EXERCISE GOAL: Every record below must be retyped exactly, with the pictures left out.

(Dataset entries)
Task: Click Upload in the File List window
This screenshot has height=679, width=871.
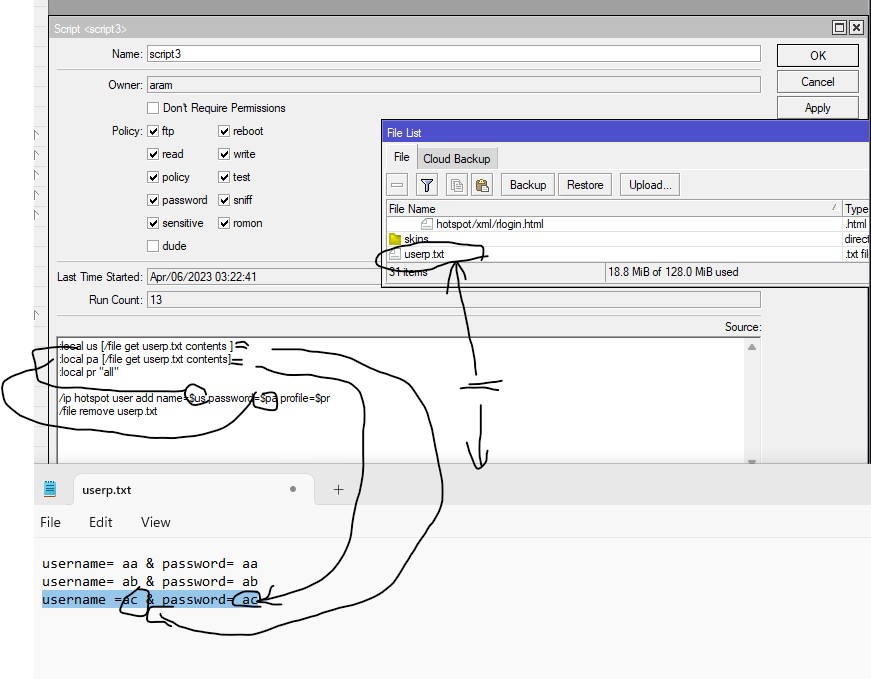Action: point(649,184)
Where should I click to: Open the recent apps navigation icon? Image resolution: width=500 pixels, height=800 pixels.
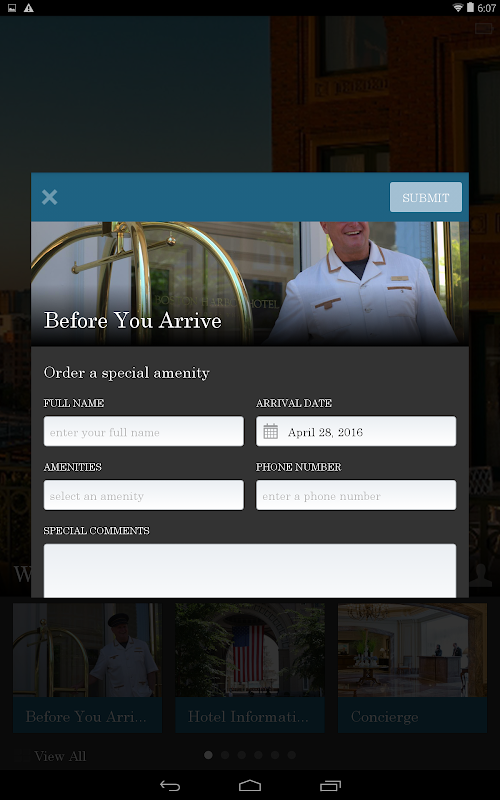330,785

ANSWER SECTION:
Task: Click Upload in the File List window
This screenshot has height=679, width=871.
Action: point(649,184)
Where should I click to: Open the recent apps navigation icon? Image resolution: width=500 pixels, height=800 pixels.
330,785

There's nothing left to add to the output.